The research found that most business respondents recognise customer experience as an important competitive differentiator (88%). In addition, good customer experience is also vital for driving loyalty (87%), revenue growth (68%), and cost reduction (56%).

Despite this, the research revealed that nearly a quarter of respondents (23%) are dissatisfied with the experience they deliver. Only 11% believe they’re delivering experiences that would lead customers to recommend them to others.

Artificial reality

This is resulting in an ‘artificial reality’. Companies are talking about CX, but not delivering it, creating a gap between their CX ambitions and actual CX capabilities. Businesses are looking at several CX technologies, such as customer analytics, artificial intelligence (AI), and digital integration. Unfortunately they aren’t currently able to implement them properly.

Nemo Verbist, Group Executive for Customer Experience at Dimension Data said, “Customer experience must be higher on the agenda for every business. The whole organisation should get behind it.
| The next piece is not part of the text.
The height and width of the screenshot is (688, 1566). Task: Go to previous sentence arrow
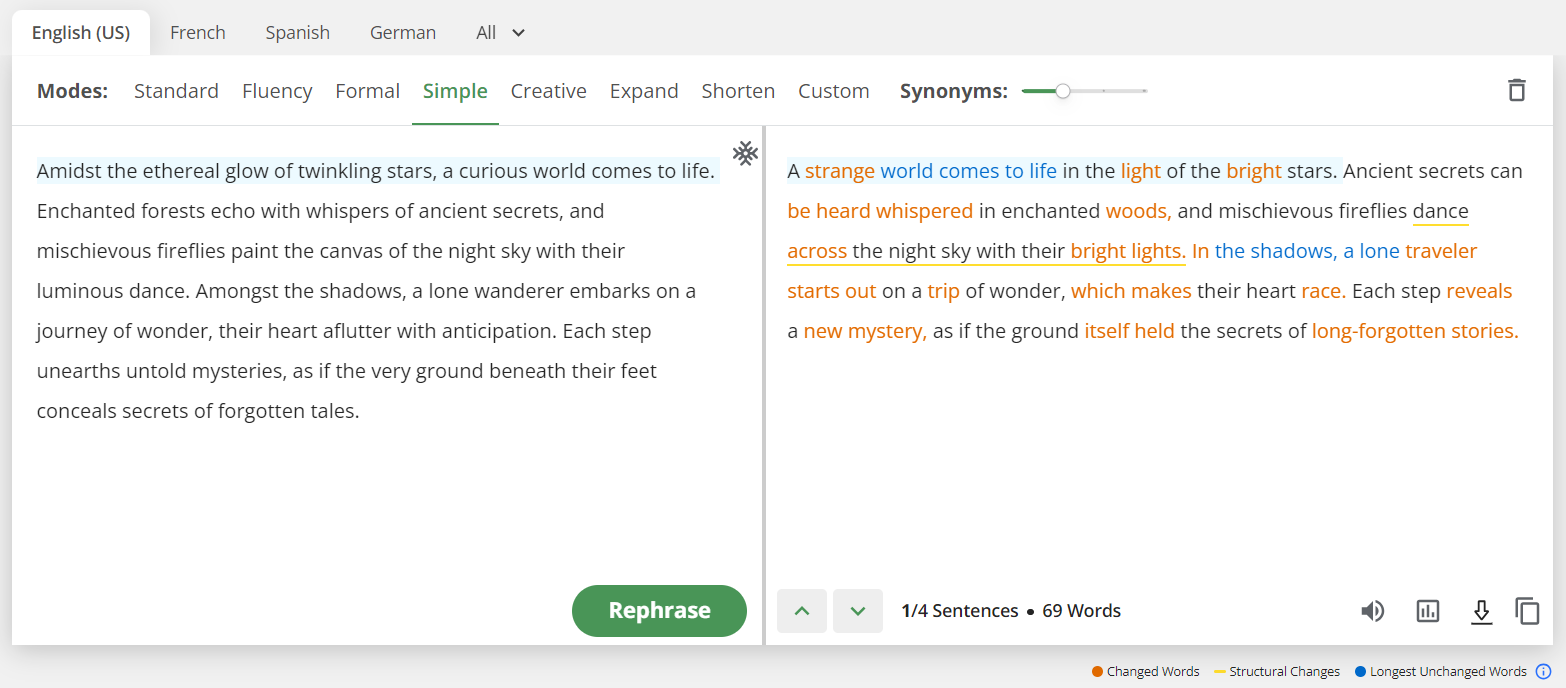tap(802, 611)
Brands acknowledge how crucial customer experience is, Yet few are making it a board-level responsibility, leaving it siloed or delegating it to individual managers.”

Desperately seeking customer experience

The research also revealed that many brands are turning to technology to improve customer experience, but often without a clear strategy. Nearly a third (30%) of businesses said the digital solutions they’ve rolled out (such as chatbots and AI) don’t provide the functionality their customers need. More than half of respondents (57%) said customer awareness of such technologies is the biggest barrier to adoption.
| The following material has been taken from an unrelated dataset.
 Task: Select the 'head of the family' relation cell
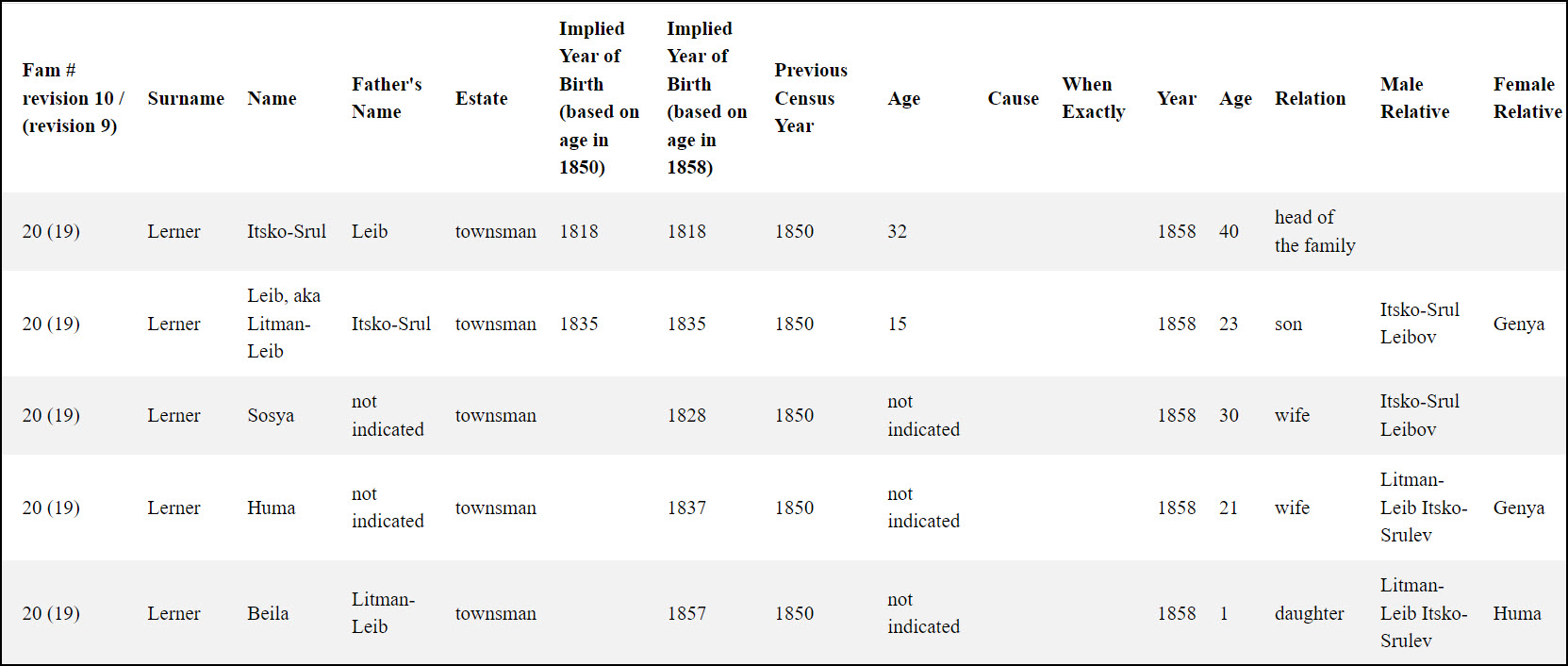pyautogui.click(x=1314, y=231)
Verbist added, “Rolling out a technology only to claim it doesn’t provide the functionality required, or that customers are unaware of it, isn’t a failure of the technology, but a failure of the planning. Technology can give businesses many powerful tools to improve and support great customer experience. However, it’s not simply a case of flicking a switch and it will work. Brands need to back their investments in technology with investments in their people, processes, and planning.

Brand action required

Nancy Jamison, Principal Analyst for Customer Care at Frost & Sullivan, suggests brands should look to address these areas of disconnect within their business. Brands need to measure, benchmark, and report effectively to ensure such disconnects don’t creep back in.
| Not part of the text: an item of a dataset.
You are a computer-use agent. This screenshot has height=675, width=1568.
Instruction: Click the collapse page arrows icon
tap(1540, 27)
(Credit Image/LinkedIn/Nancy Jamison, Principal Analyst for Customer Care at Frost & Sullivan)Customer experience benchmarking is more important than ever. Brands need to invest in customer experience, but they also need to know that those investments are paying off. And if they’re not, they need to know what to change. Right now, it looks like brands aren’t putting the right kind of focus on customer experience and, as a result, they’re not seeing the outcomes they want. That’s bad for them, and their customers,” she said.

Enterprise Times: What this means for business?

Once again, another report suggests mainstream retailers are not prioritising CX. The report urges organisations to address a “customer experience disconnect.” That disconnect will lose them business. It may even jeopardise their chances of survival in competitive markets where consumer loyalty can no longer be taken for granted.

Most consumers have experienced poor user journeys on mainstream websites. With pages taking time to load up, poor online shopping basket experience and failure to fully integrate with social media.

Earlier in the month, Visualsoft published a report that suggested, top e-retailers are seriously jeopardising sales by not prioritising online user experience.

There’s an artificial reality between organisations’ user experience ambitions and making real change that benefits customer. This disconnect must be resolved. Brands must make customer experience the priority they say it is. Otherwise, consumers will close their windows or browsers, and go to competitors who offer more compelling user engagement.